Now we have found 8 tuples which are predictive of edibility,

rpln [(xx, fund (ff `fdep` xx)) | (e,xx) <- ll, e < 1e-14] 
"({<<2,1>,281>,<<3,1>,103>,<<10,2>,311>},{bruises,cap-color,gill-attachment,gill-spacing,habitat,odor,population,spore-print-color,stalk-color-above-ring,stalk-color-below-ring,stalk-root,stalk-surface-below-ring,veil-color})"
"({<<2,1>,281>,<<6,1>,36>,<<10,2>,311>},{bruises,cap-color,gill-spacing,habitat,odor,population,spore-print-color,stalk-color-above-ring,stalk-color-below-ring,stalk-root,stalk-surface-below-ring,veil-color})"
"({<<2,1>,281>,<<7,1>,45>,<<10,2>,311>},{bruises,cap-color,gill-spacing,habitat,odor,population,spore-print-color,stalk-color-above-ring,stalk-color-below-ring,stalk-root,stalk-surface-below-ring,veil-color})"
"({<<6,1>,36>,<<8,1>,71>,<<10,2>,311>},{cap-color,gill-spacing,habitat,odor,population,spore-print-color,stalk-color-above-ring,stalk-color-below-ring,stalk-root,stalk-surface-below-ring,veil-color})"
"({<<6,1>,36>,<<8,1>,217>,<<10,2>,311>},{cap-color,gill-spacing,habitat,odor,population,spore-print-color,stalk-color-above-ring,stalk-color-below-ring,stalk-root,stalk-surface-below-ring,veil-color})"
"({<<6,1>,36>,<<8,3>,4>,<<10,2>,311>},{bruises,cap-color,gill-spacing,habitat,odor,population,spore-print-color,stalk-color-above-ring,stalk-color-below-ring,stalk-root,stalk-surface-above-ring,stalk-surface-below-ring,veil-color})"
"({<<7,1>,45>,<<8,1>,71>,<<10,2>,311>},{cap-color,gill-spacing,habitat,odor,population,spore-print-color,stalk-color-above-ring,stalk-color-below-ring,stalk-root,stalk-surface-below-ring,veil-color})"
"({<<7,1>,45>,<<8,1>,217>,<<10,2>,311>},{cap-color,gill-spacing,habitat,odor,population,spore-print-color,stalk-color-above-ring,stalk-color-below-ring,stalk-root,stalk-surface-below-ring,veil-color})"

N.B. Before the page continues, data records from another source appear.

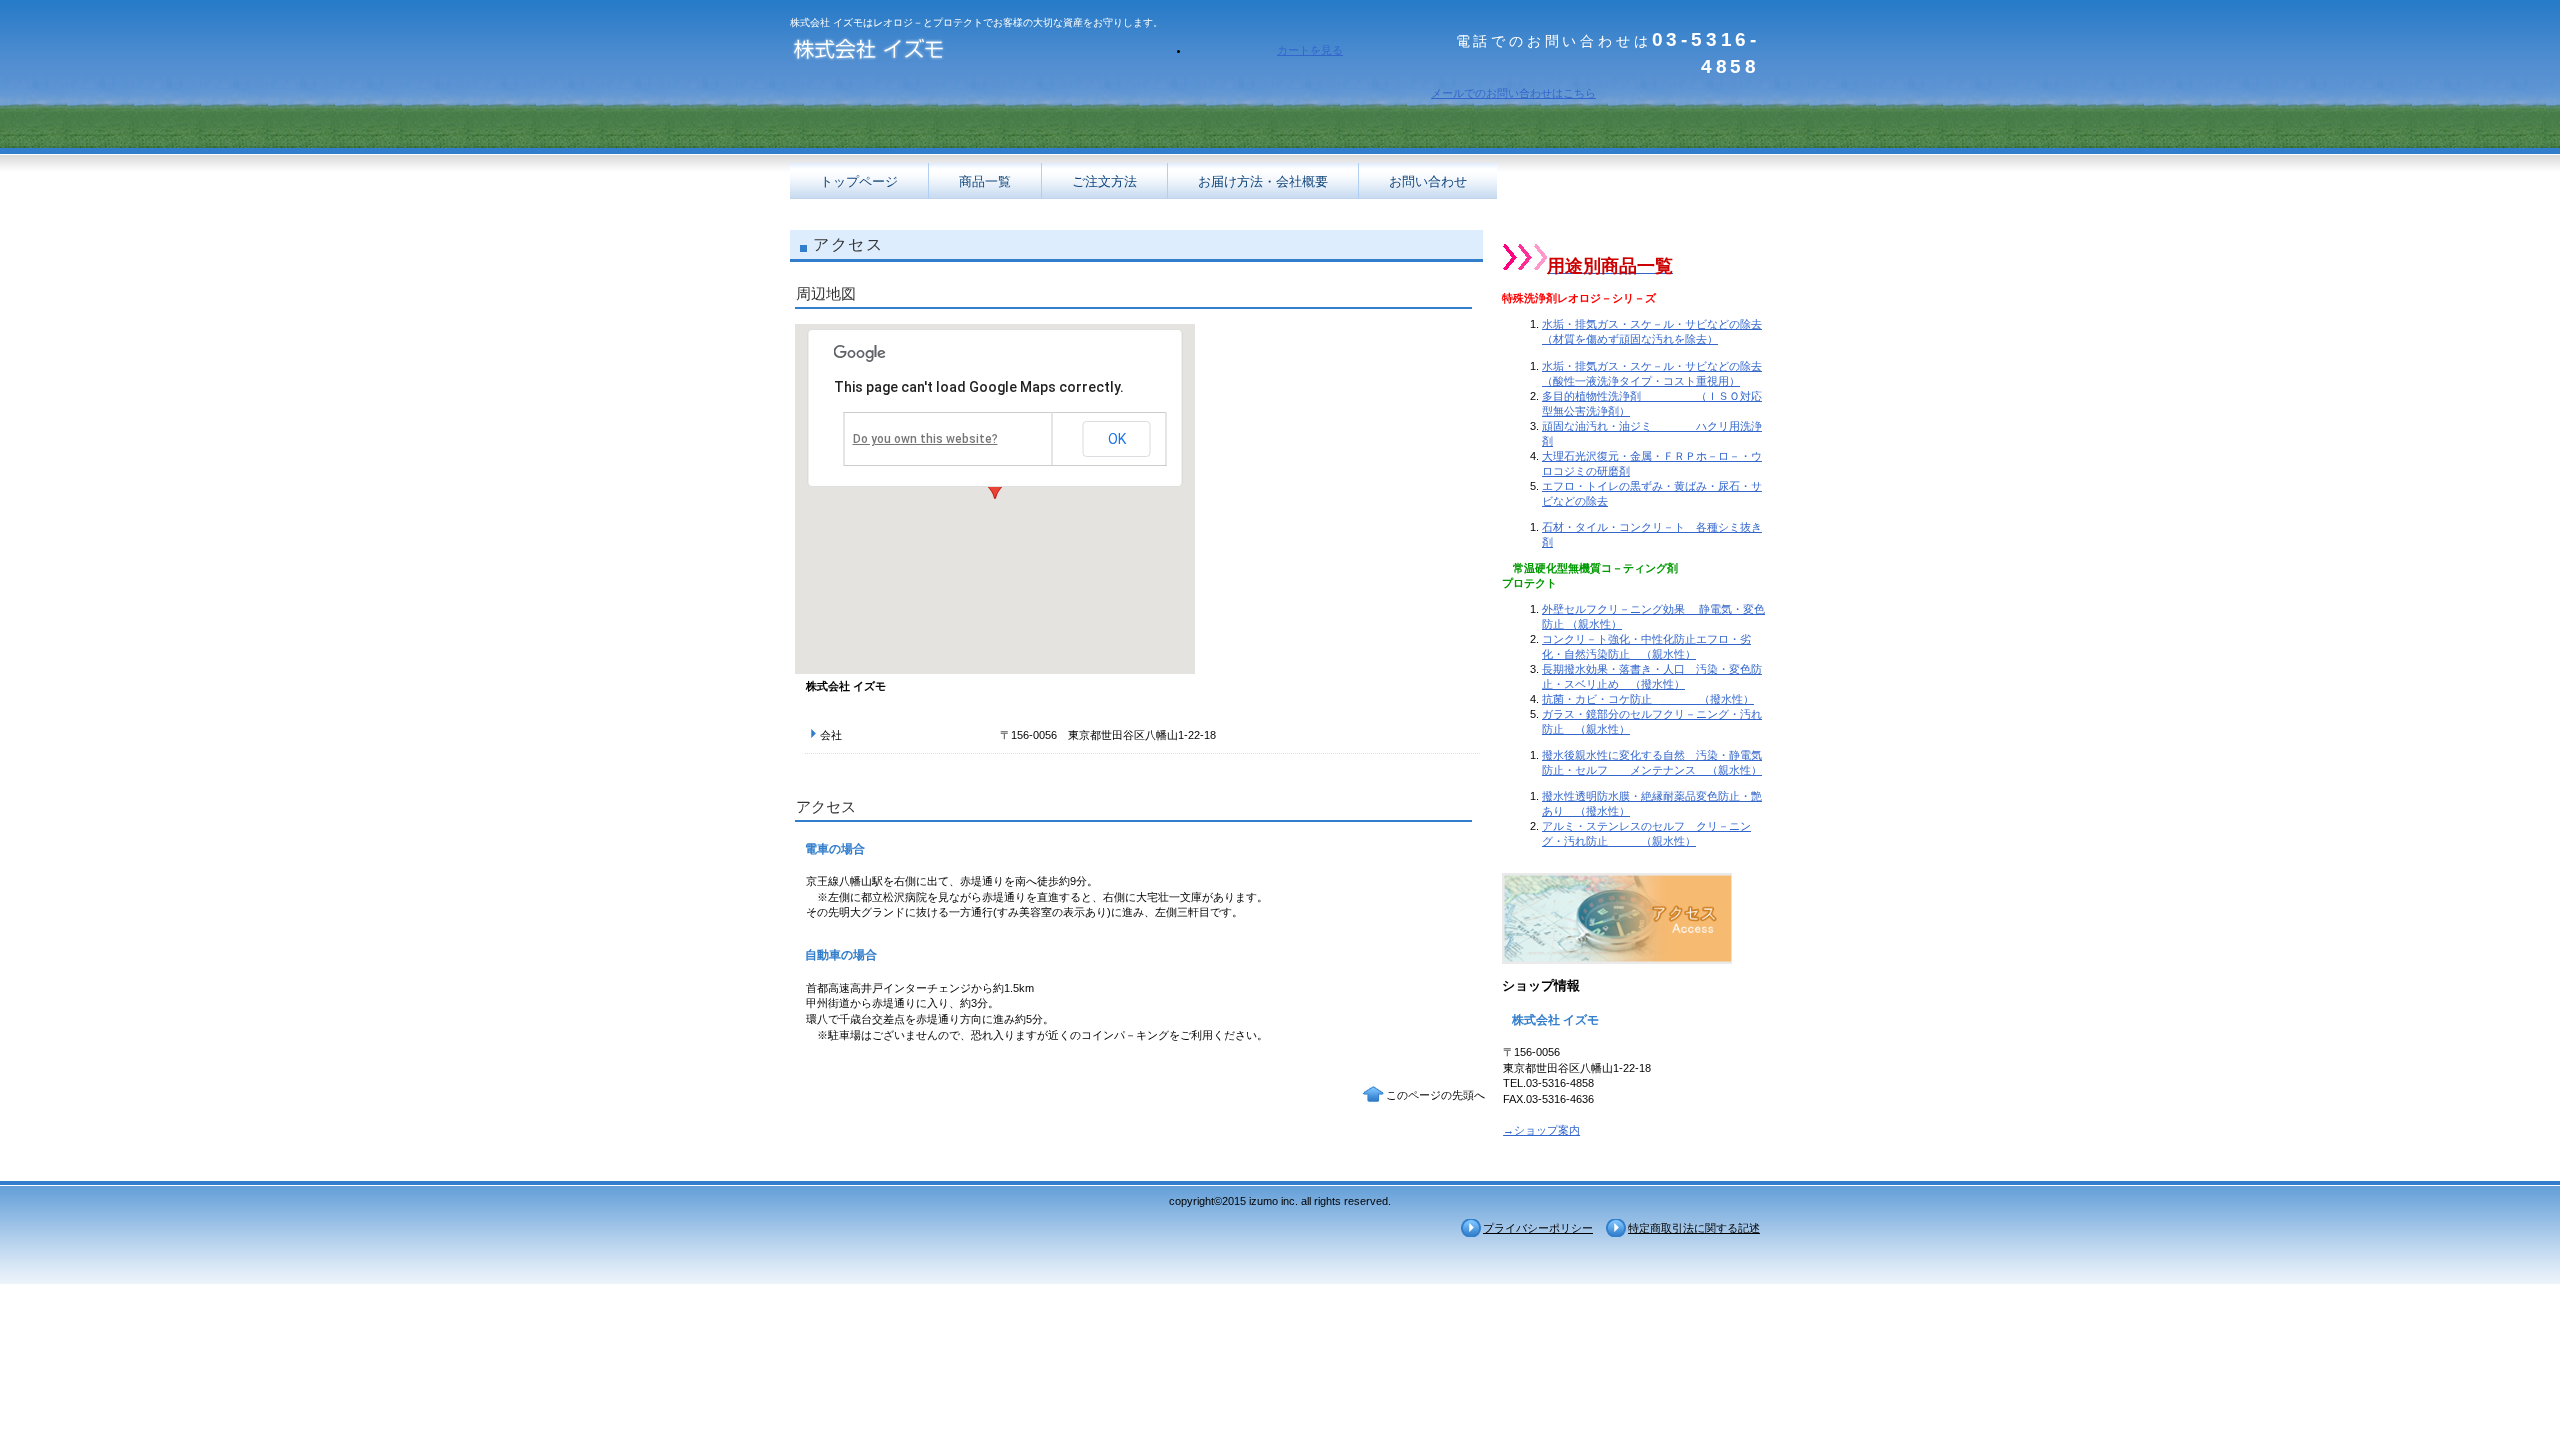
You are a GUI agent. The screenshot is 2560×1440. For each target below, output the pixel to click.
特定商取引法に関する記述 (1694, 1228)
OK (1117, 439)
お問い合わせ (1428, 181)
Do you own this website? (925, 439)
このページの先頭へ (1435, 1095)
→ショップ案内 (1541, 1130)
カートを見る (1310, 50)
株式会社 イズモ (990, 52)
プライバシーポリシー (1538, 1228)
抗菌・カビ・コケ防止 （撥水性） (1648, 699)
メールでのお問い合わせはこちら (1513, 93)
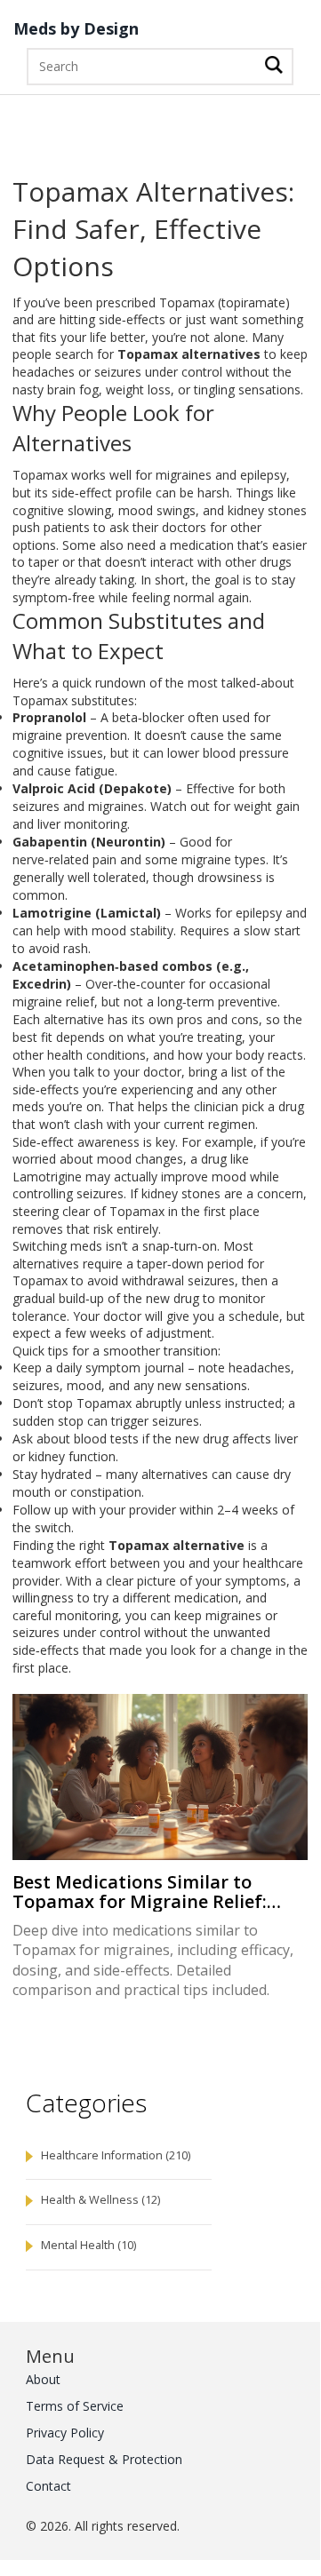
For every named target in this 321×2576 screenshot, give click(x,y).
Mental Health (88, 2245)
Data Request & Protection (104, 2459)
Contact (48, 2485)
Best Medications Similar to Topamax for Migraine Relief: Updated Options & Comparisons (156, 1892)
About (43, 2379)
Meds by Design (76, 29)
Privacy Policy (65, 2432)
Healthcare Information (115, 2155)
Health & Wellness (100, 2199)
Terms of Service (75, 2405)
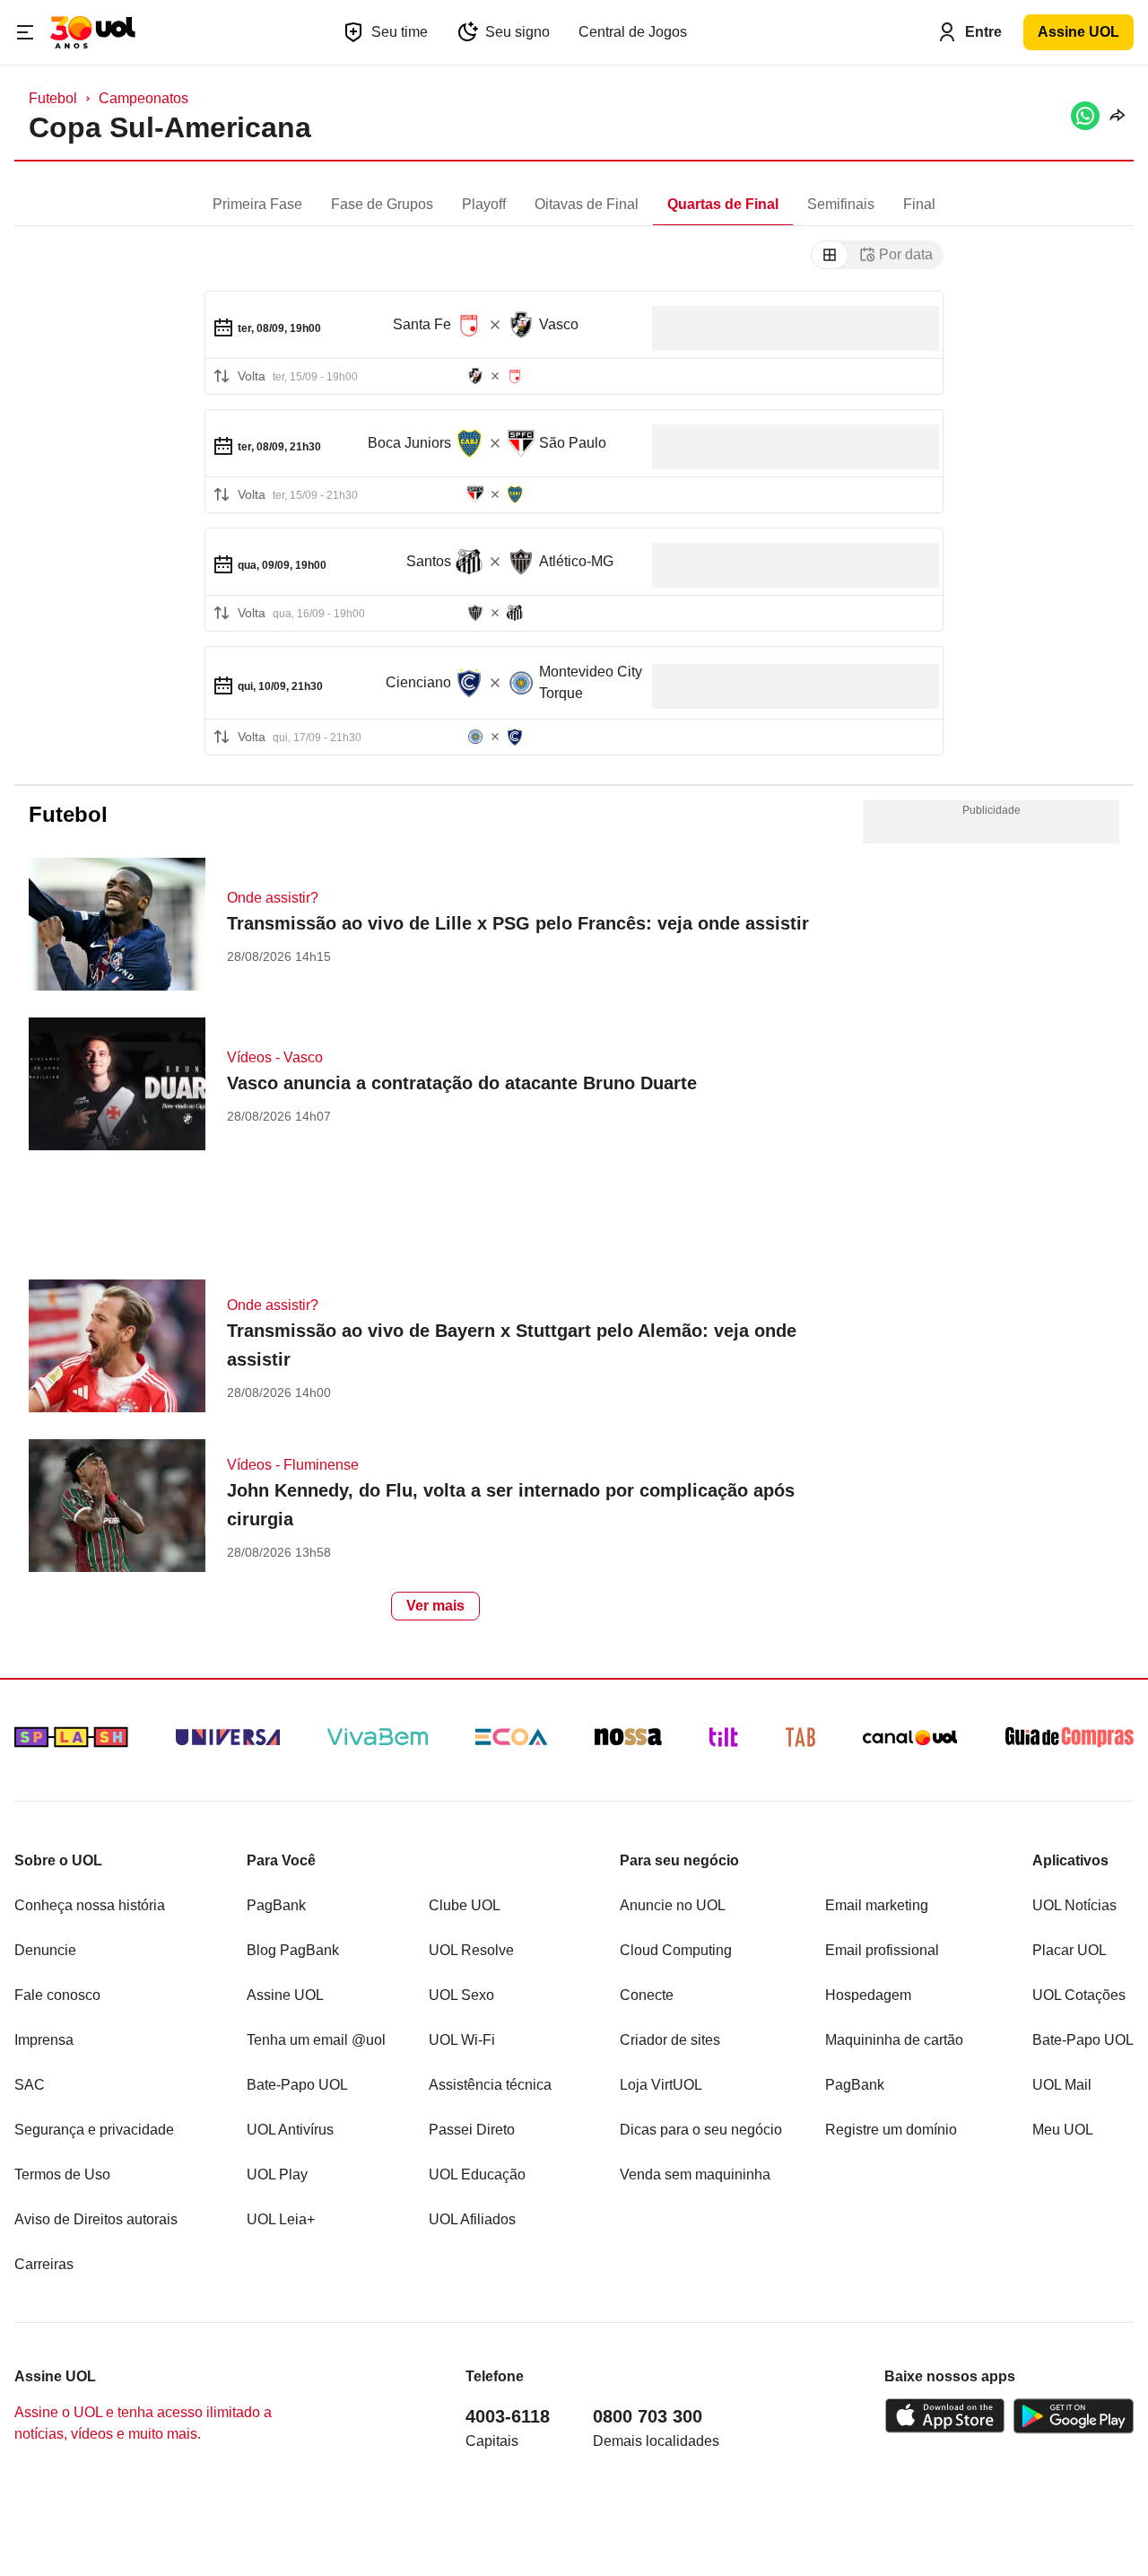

All include variable <<10,2>,311> which is in the second layer and depends on 9 substrate variables,

let w102311 = stringsVariable "<<10,2>,311>"

card $ fund $ ff `fdep` sgl w102311
9

rp $ fund $ ff `fdep` sgl w102311
"{cap-color,gill-spacing,habitat,population,stalk-color-above-ring,stalk-color-below-ring,stalk-root,stalk-surface-below-ring,veil-color}"

Let us sort by shuffle content derived alignment descending. Let $L = \mathrm{botd}(\mathrm{qmax})(\mathrm{elements}(Z_{P,B_2,\mathrm{L}}))$. Then calculate \[ \{(\mathrm{algn}(B\%X)-\mathrm{algn}(B_{\mathrm{r}}\%X),~X) : (e,X) \in L,~e \approx 0\} \] where $B_{\mathrm{r}} = A_{\mathrm{r}} * \prod\mathrm{his}(F)$,

let aar = hhaa $ fromJust $ historiesShuffle (aahh aa) 1

let hhr = aahr uu aar

let hhbr = hrfmul uu2 ff hhr

hrsize hhbr
8124

rpln $ reverse $ sort [(algn aa' - algn aar', xx) | (e,xx) <- ll, e < 1e-14, let aa' = hhaa (hrhh uu2 (hhb `hrhrred` xx)), let aar' = hhaa (hrhh uu2 (hhbr `hrhrred` xx))] 
"(2497.8620087369127,{<<2,1>,281>,<<6,1>,36>,<<10,2>,311>})"
"(2264.151471030258,{<<2,1>,281>,<<3,1>,103>,<<10,2>,311>})"
"(2196.043847907931,{<<2,1>,281>,<<7,1>,45>,<<10,2>,311>})"
"(400.7703551572704,{<<6,1>,36>,<<8,1>,71>,<<10,2>,311>})"
"(379.7467829022353,{<<7,1>,45>,<<8,1>,71>,<<10,2>,311>})"
"(344.1523150150606,{<<6,1>,36>,<<8,1>,217>,<<10,2>,311>})"
"(339.22729806548887,{<<7,1>,45>,<<8,1>,217>,<<10,2>,311>})"
"(222.40958944160957,{<<6,1>,36>,<<8,3>,4>,<<10,2>,311>})"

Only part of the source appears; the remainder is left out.